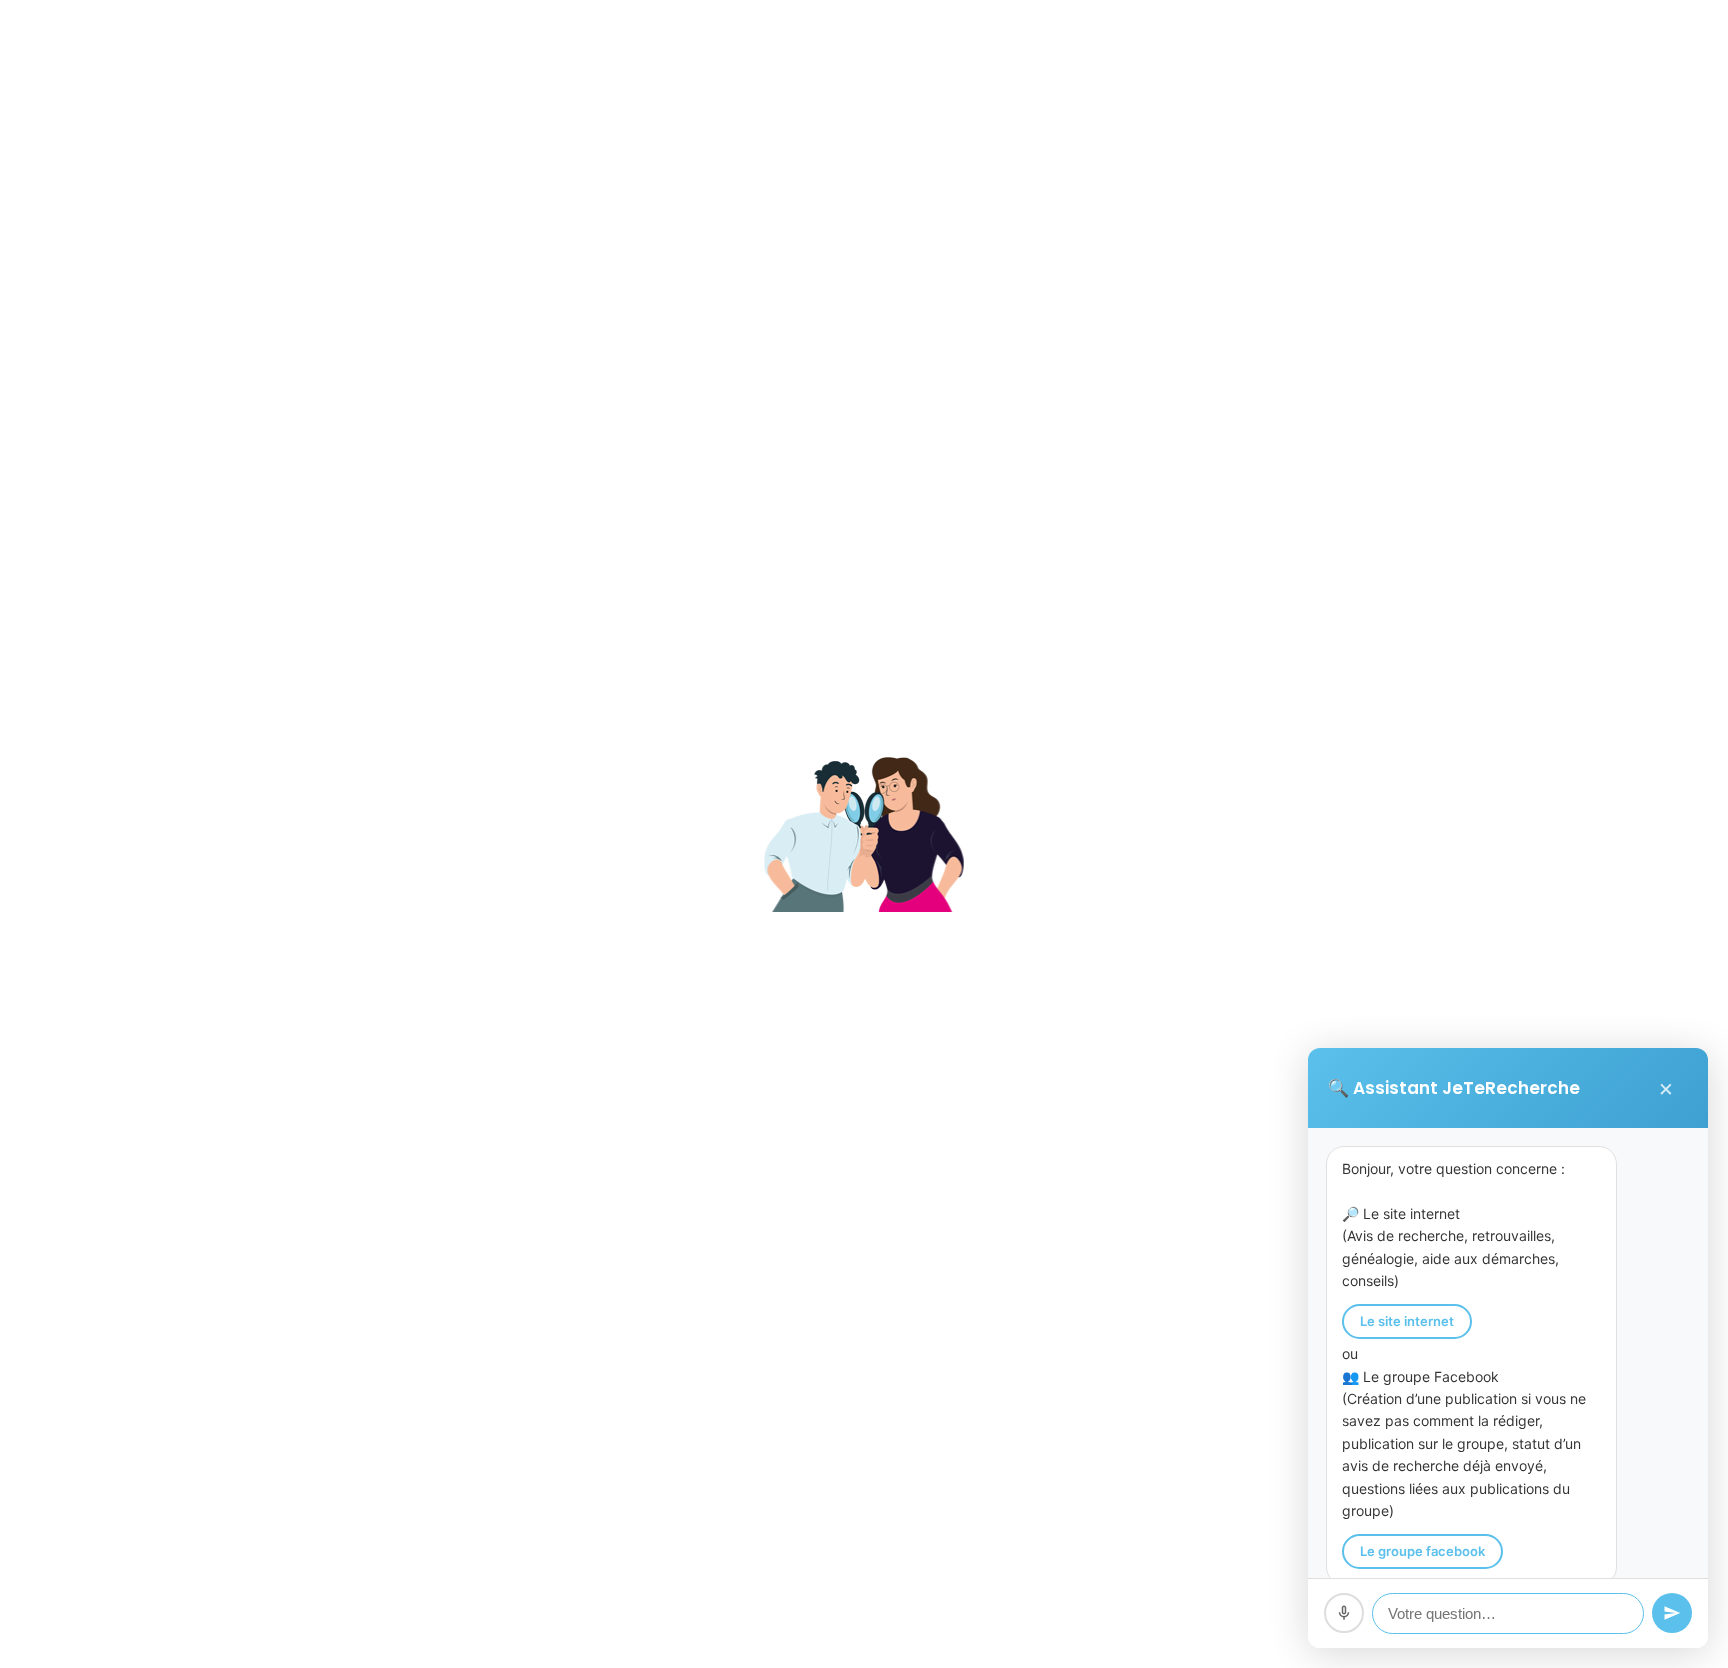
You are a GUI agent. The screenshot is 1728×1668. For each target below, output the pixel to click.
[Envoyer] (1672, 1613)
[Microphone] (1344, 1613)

...

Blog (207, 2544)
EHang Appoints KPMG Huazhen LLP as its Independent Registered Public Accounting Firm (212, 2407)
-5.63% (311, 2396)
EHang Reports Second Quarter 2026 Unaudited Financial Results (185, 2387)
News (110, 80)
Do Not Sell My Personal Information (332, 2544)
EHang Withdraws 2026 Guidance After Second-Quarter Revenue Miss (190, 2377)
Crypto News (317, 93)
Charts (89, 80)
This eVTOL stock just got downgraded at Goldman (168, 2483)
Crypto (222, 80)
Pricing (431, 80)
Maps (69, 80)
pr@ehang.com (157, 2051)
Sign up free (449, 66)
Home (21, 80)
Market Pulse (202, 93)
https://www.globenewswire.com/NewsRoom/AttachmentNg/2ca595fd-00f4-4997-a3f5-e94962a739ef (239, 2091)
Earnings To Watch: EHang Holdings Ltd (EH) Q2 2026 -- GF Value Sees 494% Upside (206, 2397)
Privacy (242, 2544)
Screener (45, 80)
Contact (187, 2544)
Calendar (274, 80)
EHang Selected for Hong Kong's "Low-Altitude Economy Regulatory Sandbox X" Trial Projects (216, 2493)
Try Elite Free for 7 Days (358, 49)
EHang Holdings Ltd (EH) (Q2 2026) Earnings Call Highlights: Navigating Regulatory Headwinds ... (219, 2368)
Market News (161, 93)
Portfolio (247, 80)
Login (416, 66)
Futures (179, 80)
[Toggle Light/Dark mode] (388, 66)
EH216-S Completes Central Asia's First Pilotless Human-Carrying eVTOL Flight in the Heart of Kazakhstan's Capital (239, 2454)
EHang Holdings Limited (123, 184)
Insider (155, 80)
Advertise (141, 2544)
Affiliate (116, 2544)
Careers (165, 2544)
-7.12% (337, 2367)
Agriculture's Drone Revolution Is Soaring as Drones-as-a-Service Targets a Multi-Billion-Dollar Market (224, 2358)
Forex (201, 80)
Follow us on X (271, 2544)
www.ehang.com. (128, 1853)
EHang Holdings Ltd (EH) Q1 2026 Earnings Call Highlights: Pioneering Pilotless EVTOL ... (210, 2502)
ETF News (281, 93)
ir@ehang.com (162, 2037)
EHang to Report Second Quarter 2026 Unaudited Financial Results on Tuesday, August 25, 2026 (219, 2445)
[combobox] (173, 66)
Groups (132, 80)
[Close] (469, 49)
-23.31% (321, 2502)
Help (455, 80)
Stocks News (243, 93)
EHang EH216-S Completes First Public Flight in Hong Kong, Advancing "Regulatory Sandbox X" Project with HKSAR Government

* Task instructions
From the entries above, restate word for word the lines from the line containing "Privacy (242, 2544)" to the line containing "[Toggle Light/Dark mode] (388, 66)", both ends included, and nothing more.

* Completed exercise
Privacy (242, 2544)
Screener (45, 80)
Contact (187, 2544)
Calendar (274, 80)
EHang Selected for Hong Kong's "Low-Altitude Economy Regulatory Sandbox X" Trial Projects (216, 2493)
Try Elite Free for 7 Days (358, 49)
EHang Holdings Ltd (EH) (Q2 2026) Earnings Call Highlights: Navigating Regulatory Headwinds ... (219, 2368)
Market News (161, 93)
Portfolio (247, 80)
Login (416, 66)
Futures (179, 80)
[Toggle Light/Dark mode] (388, 66)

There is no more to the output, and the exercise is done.